Kinshasa : l’éclairage public en panne, la société civile exige la suspension de la redevance

Face à la montée de l’insécurité nocturne dans plusieurs quartiers de Kinshasa, la Nouvelle Société Civile Congolaise hausse le ton. Elle réclame la suspension de la redevance d’éclairage public dans les zones plongées dans le noir et exige plus de transparence dans la gestion des fonds collectés.

Une capitale plongée dans l’obscurité

À Kinshasa, la question de l’éclairage public revient au centre des préoccupations. Dans plusieurs quartiers, les habitants sont contraints de circuler dans l’obscurité une fois la nuit tombée.

Pour la Nouvelle Société Civile Congolaise, cette situation expose davantage la population à l’insécurité. Les femmes, les petits commerçants, les vendeurs de nuit et les travailleurs qui rentrent tard figurent parmi les plus vulnérables.

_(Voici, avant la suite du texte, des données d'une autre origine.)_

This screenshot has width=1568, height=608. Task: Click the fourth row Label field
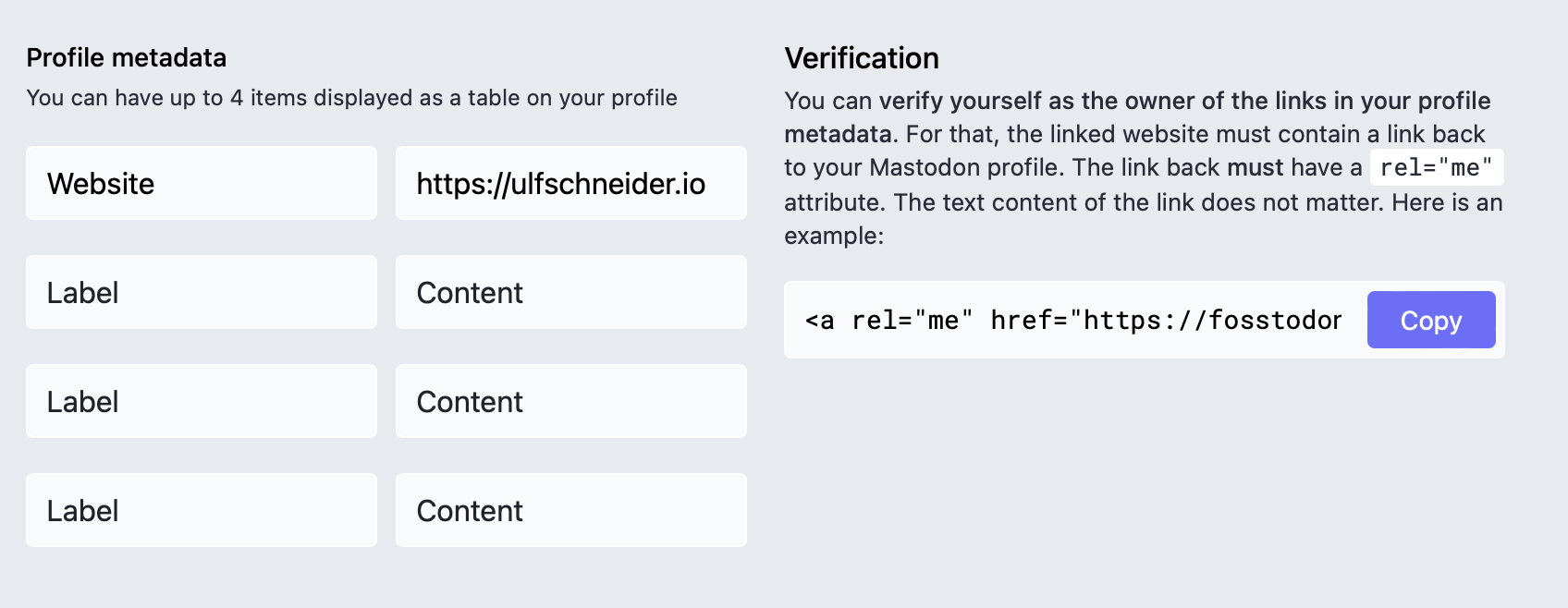coord(201,510)
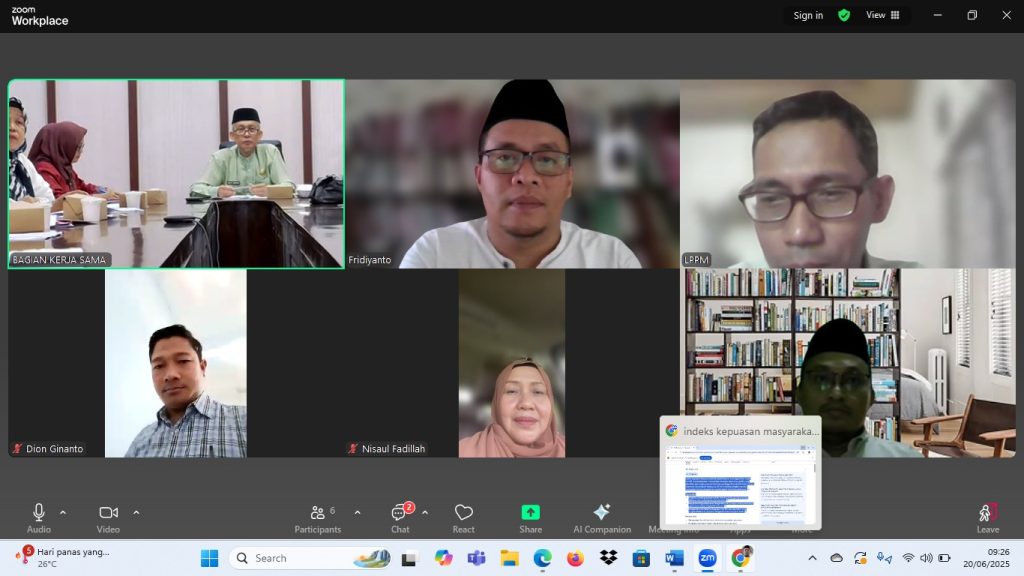Toggle the camera Video button
Image resolution: width=1024 pixels, height=576 pixels.
pyautogui.click(x=108, y=517)
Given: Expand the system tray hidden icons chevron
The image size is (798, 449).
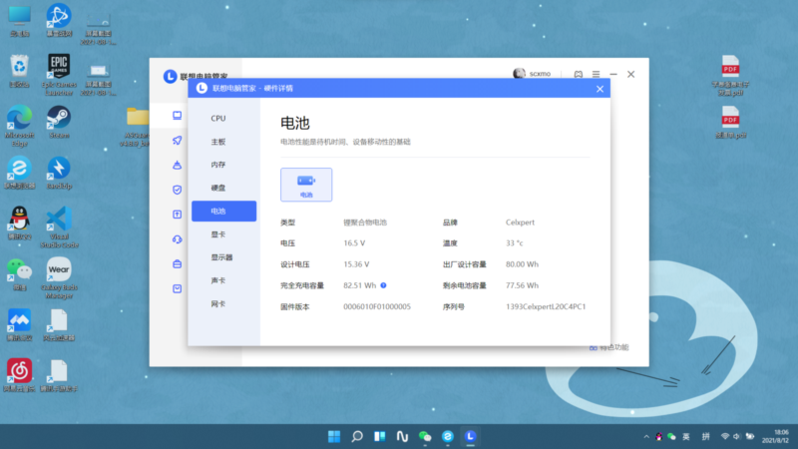Looking at the screenshot, I should pos(646,437).
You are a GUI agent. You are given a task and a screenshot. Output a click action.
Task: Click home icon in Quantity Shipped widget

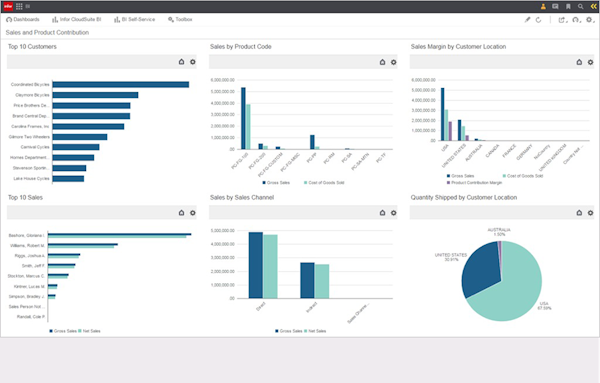point(579,213)
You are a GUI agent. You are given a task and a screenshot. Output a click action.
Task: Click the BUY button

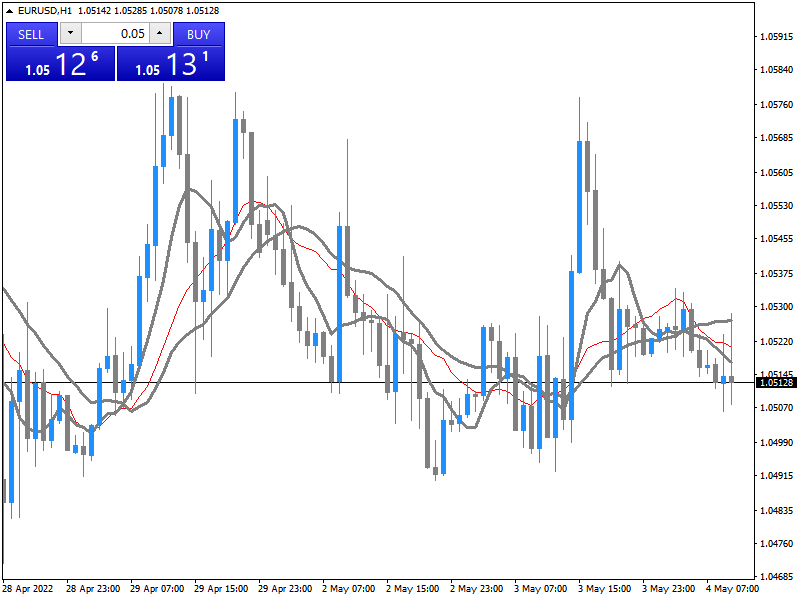point(198,34)
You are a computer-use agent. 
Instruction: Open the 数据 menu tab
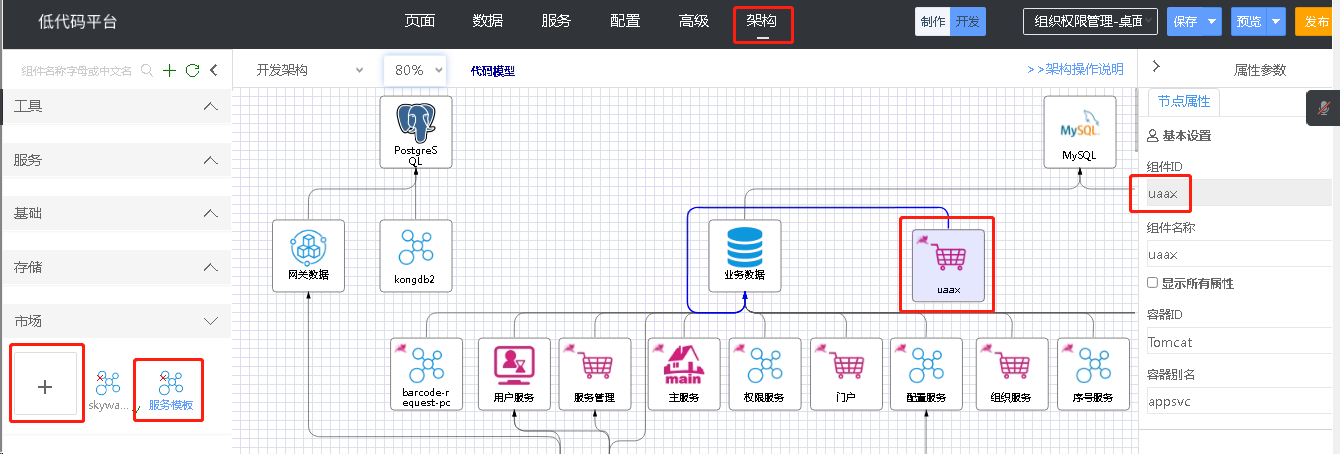[x=488, y=21]
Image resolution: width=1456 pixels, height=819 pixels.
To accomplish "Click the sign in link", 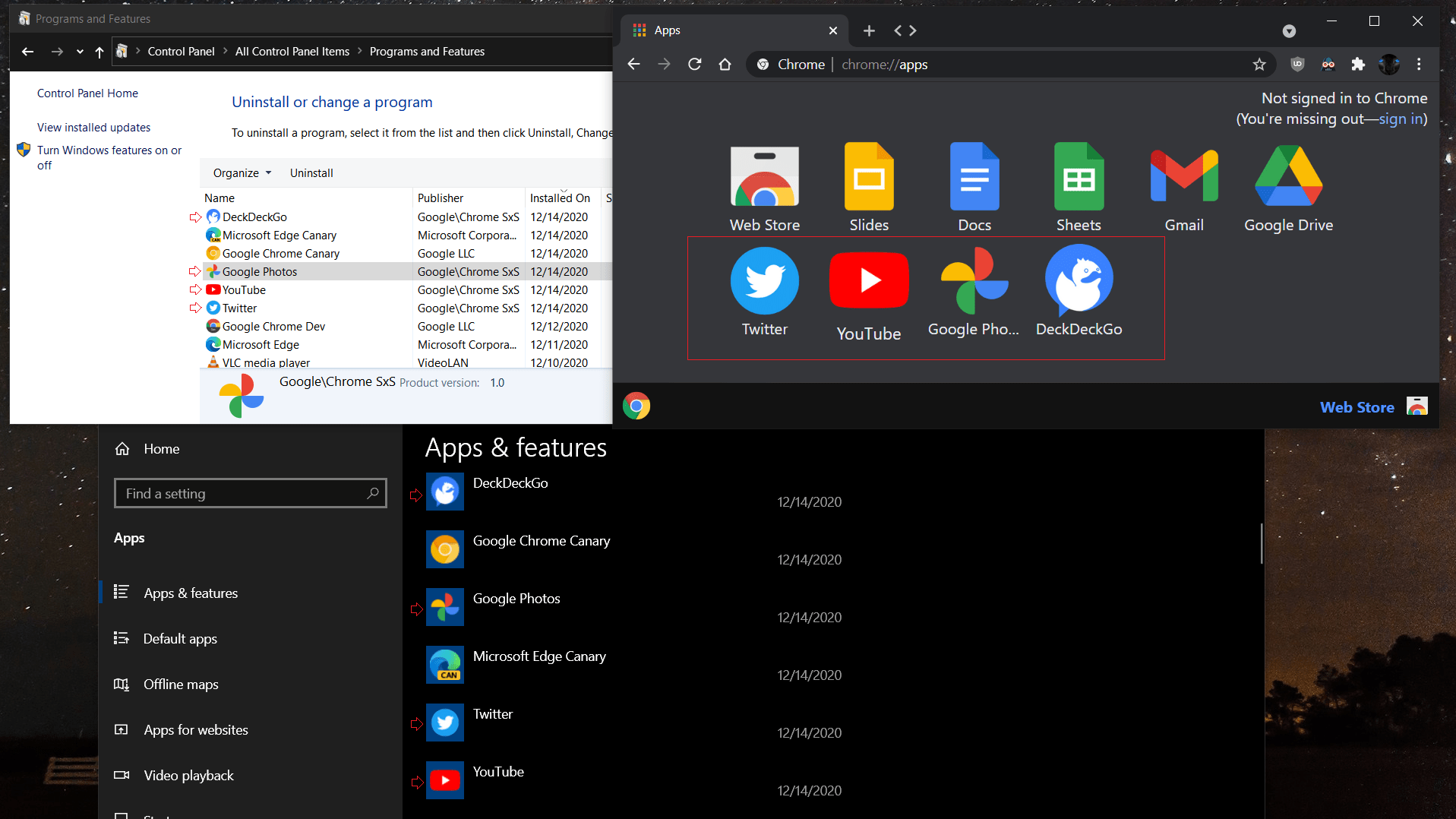I will coord(1400,119).
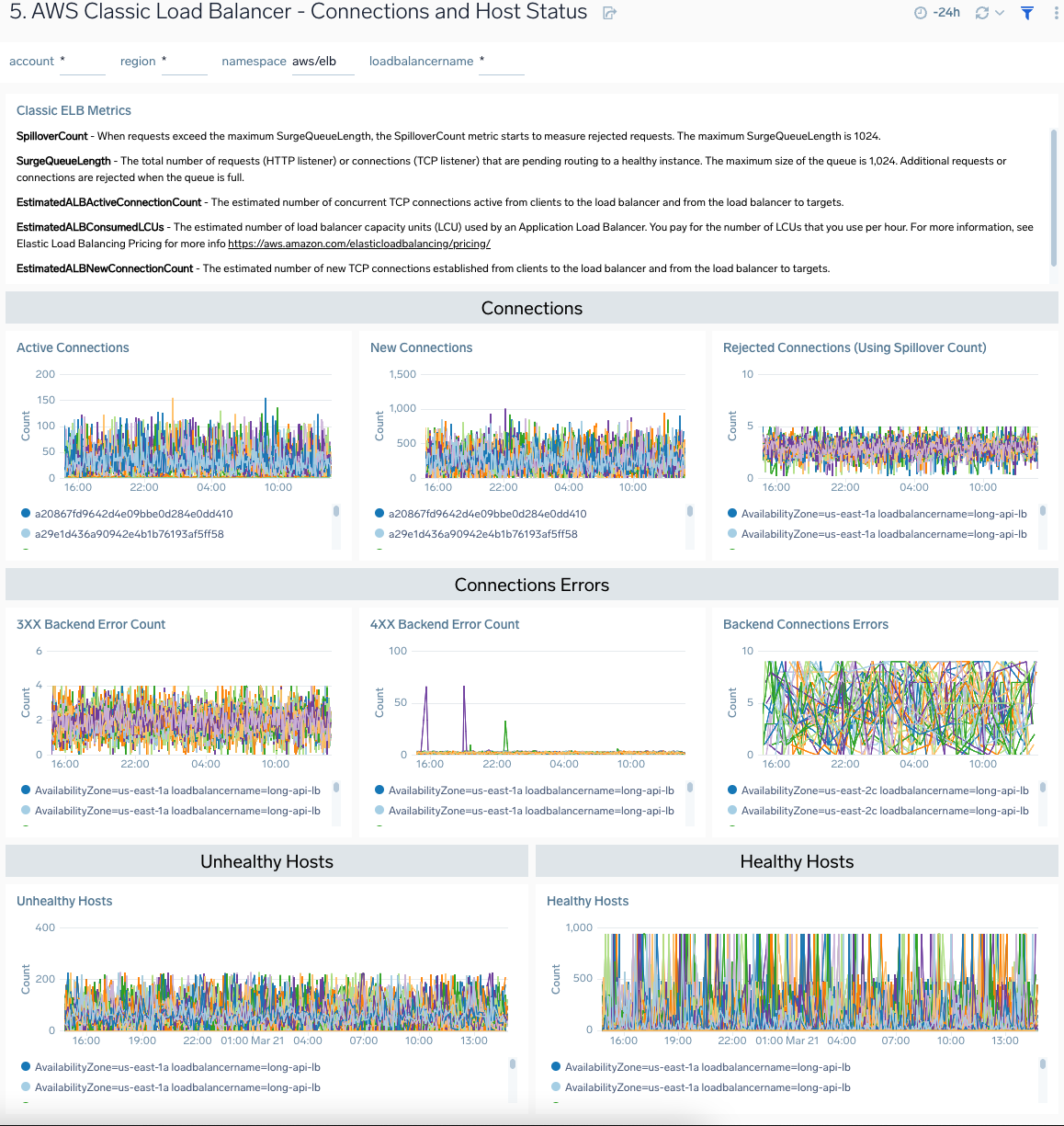This screenshot has height=1126, width=1064.
Task: Select the Unhealthy Hosts section header
Action: click(266, 860)
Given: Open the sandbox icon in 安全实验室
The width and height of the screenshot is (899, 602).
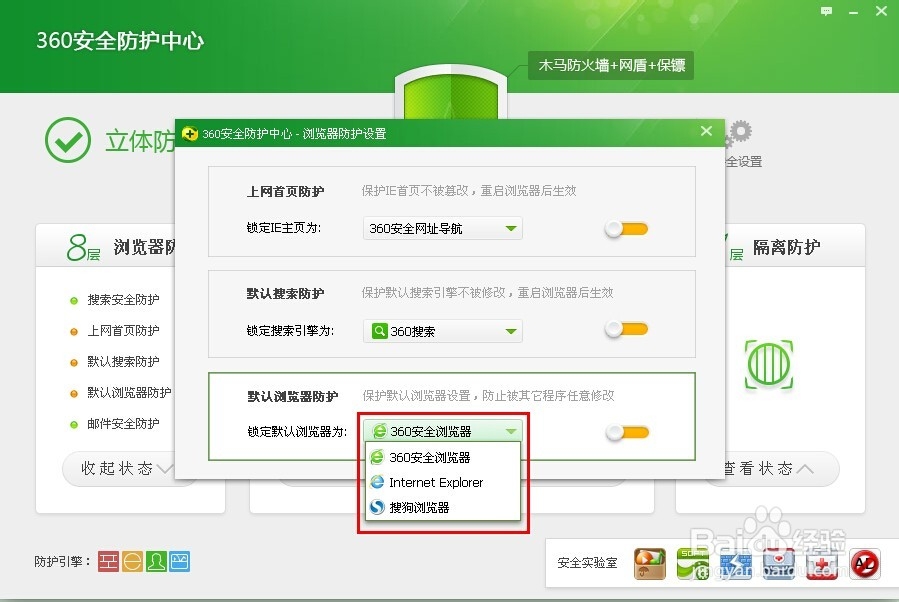Looking at the screenshot, I should pyautogui.click(x=648, y=564).
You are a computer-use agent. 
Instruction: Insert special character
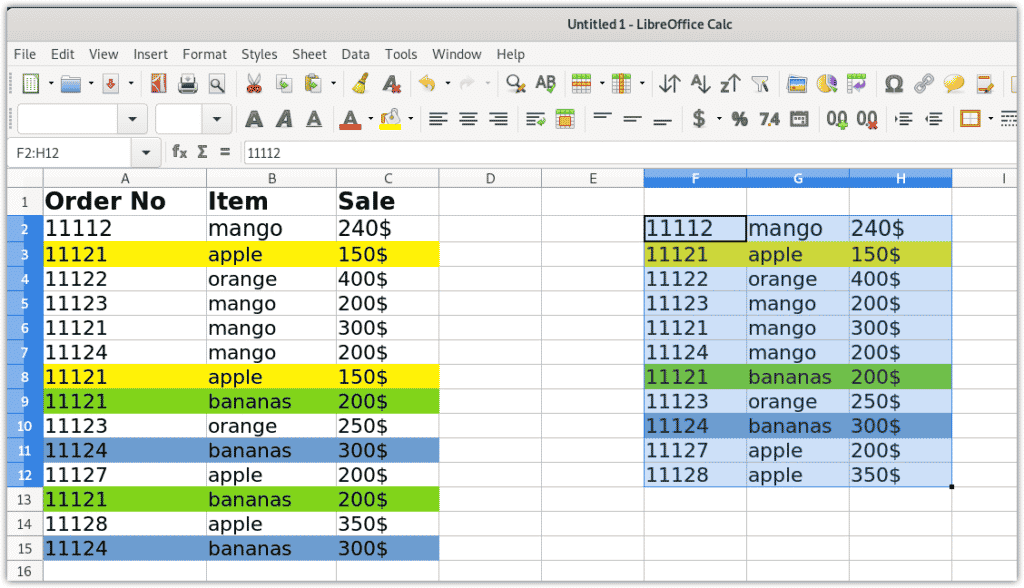tap(894, 85)
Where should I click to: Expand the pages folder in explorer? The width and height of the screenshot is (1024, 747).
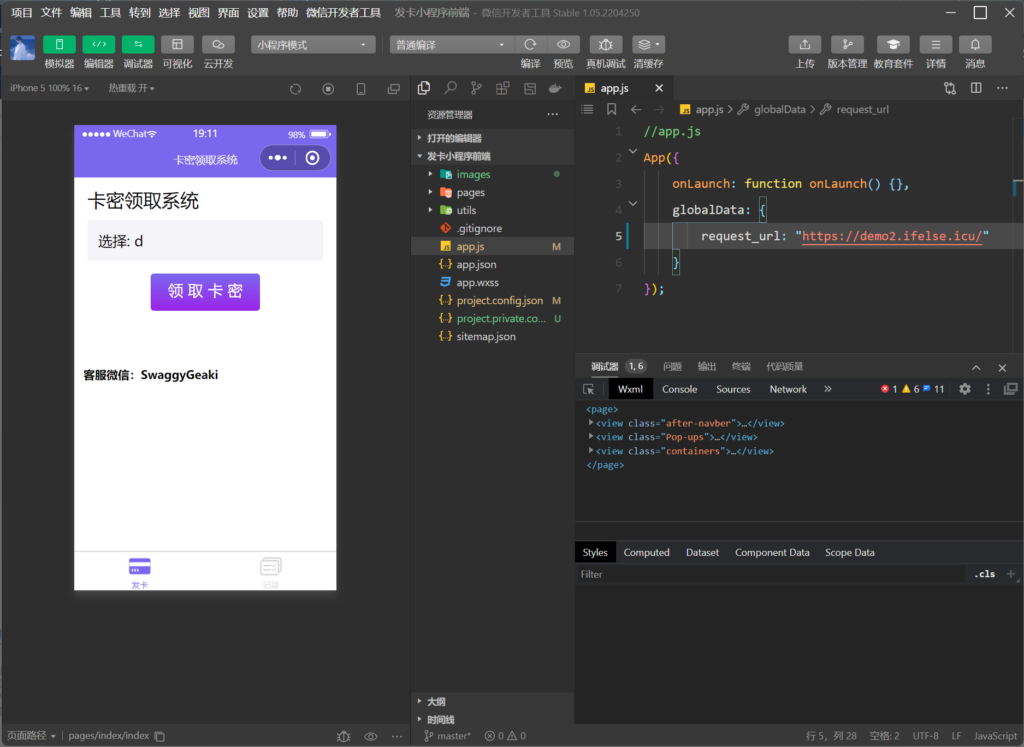pos(470,192)
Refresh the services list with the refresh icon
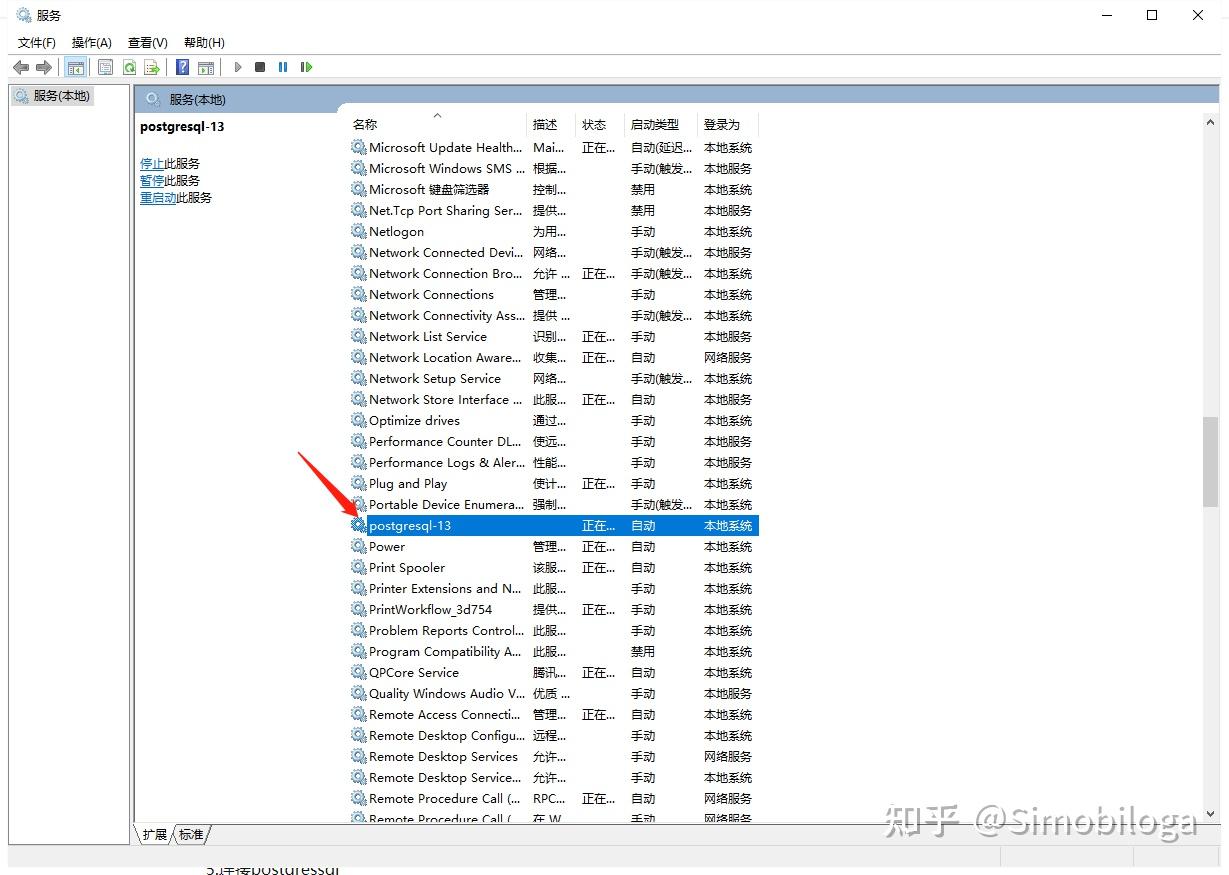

Selon l’organisation, l’absence d’éclairage favorise les agressions, les vols et le sentiment d’abandon dans certains coins de la capitale.

Une redevance contestée par la société civile

Au cœur des critiques se trouve la redevance d’éclairage public. Cette somme est prélevée mensuellement sur les factures d’électricité, alors que le service attendu reste absent dans plusieurs zones.

Pour la NSCC, il est difficile de justifier le maintien de cette charge lorsque les résultats ne sont pas visibles sur le terrain. L’organisation dénonce un manque de transparence dans la perception, le transfert et l’utilisation des fonds.

Son coordonnateur, Jonas Tshiombela, estime que la population paie pour un service qui n’est pas assuré de manière effective.

Un enjeu direct de sécurité publique

Pour la société civile, l’éclairage public ne relève pas du confort urbain. Il s’agit d’un véritable outil de sécurité.

Dans les zones non éclairées, les déplacements deviennent plus risqués. Les actes de banditisme se multiplient plus facilement, surtout dans les quartiers populaires, les marchés, les arrêts de transport et les avenues secondaires.

La NSCC considère donc que chaque rue plongée dans le noir traduit une défaillance du service public et renforce la défiance des citoyens envers les institutions.

La NSCC exige un audit indépendant

Face à cette situation, la Nouvelle Société Civile Congolaise demande la suspension immédiate de la redevance dans les quartiers non desservis.

Elle réclame également un audit indépendant du mécanisme de gestion des fonds liés à l’éclairage public. L’organisation souhaite que les autorités publient régulièrement les recettes collectées, les montants investis et les zones réellement couvertes par les travaux.

Pour la NSCC, la transparence est devenue indispensable pour rétablir la confiance entre la population et les autorités.

Les élus appelés à jouer leur rôle de contrôle

La société civile interpelle aussi les élus nationaux et provinciaux. Elle leur demande d’exercer pleinement leur mission de contrôle sur la gestion de cette redevance.

Selon elle, le silence des institutions sur cette question alimente la frustration des habitants. La NSCC estime que les autorités doivent désormais fournir des réponses concrètes, avec des délais précis et des résultats visibles.

Une pression citoyenne qui pourrait s’accentuer

Alors que l’insécurité reste une préoccupation majeure à Kinshasa, la question de l’éclairage public pourrait devenir un nouveau front de mobilisation citoyenne.

Pour la NSCC, la population ne peut pas continuer à payer sans constater d’amélioration dans son cadre de vie. Tant que plusieurs quartiers resteront dans le noir, la redevance d’éclairage public continuera d’être perçue comme une charge injuste et opaque.

Dans une capitale aussi vaste que Kinshasa, l’éclairage public demeure un service essentiel. Il touche directement à la sécurité, à la mobilité et à la dignité des habitants.